==== Data to process
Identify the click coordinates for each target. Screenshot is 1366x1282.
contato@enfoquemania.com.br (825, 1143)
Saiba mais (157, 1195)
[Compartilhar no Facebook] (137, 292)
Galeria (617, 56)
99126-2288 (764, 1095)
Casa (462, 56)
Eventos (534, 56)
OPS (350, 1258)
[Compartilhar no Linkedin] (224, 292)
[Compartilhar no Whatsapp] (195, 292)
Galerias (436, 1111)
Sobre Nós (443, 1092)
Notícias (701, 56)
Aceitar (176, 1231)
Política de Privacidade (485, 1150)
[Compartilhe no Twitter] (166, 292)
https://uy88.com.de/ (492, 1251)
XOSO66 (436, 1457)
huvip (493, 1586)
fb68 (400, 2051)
========
Nothing but an exact copy of the lines from the start of the entries through the line containing "[Compartilhe no Twitter] (166, 292)" belongs in the response.

Task response:
Identify the click coordinates for each target. Screenshot is 1366x1282.
contato@enfoquemania.com.br (825, 1143)
Saiba mais (157, 1195)
[Compartilhar no Facebook] (137, 292)
Galeria (617, 56)
99126-2288 (764, 1095)
Casa (462, 56)
Eventos (534, 56)
OPS (350, 1258)
[Compartilhar no Linkedin] (224, 292)
[Compartilhar no Whatsapp] (195, 292)
Galerias (436, 1111)
Sobre Nós (443, 1092)
Notícias (701, 56)
Aceitar (176, 1231)
Política de Privacidade (485, 1150)
[Compartilhe no Twitter] (166, 292)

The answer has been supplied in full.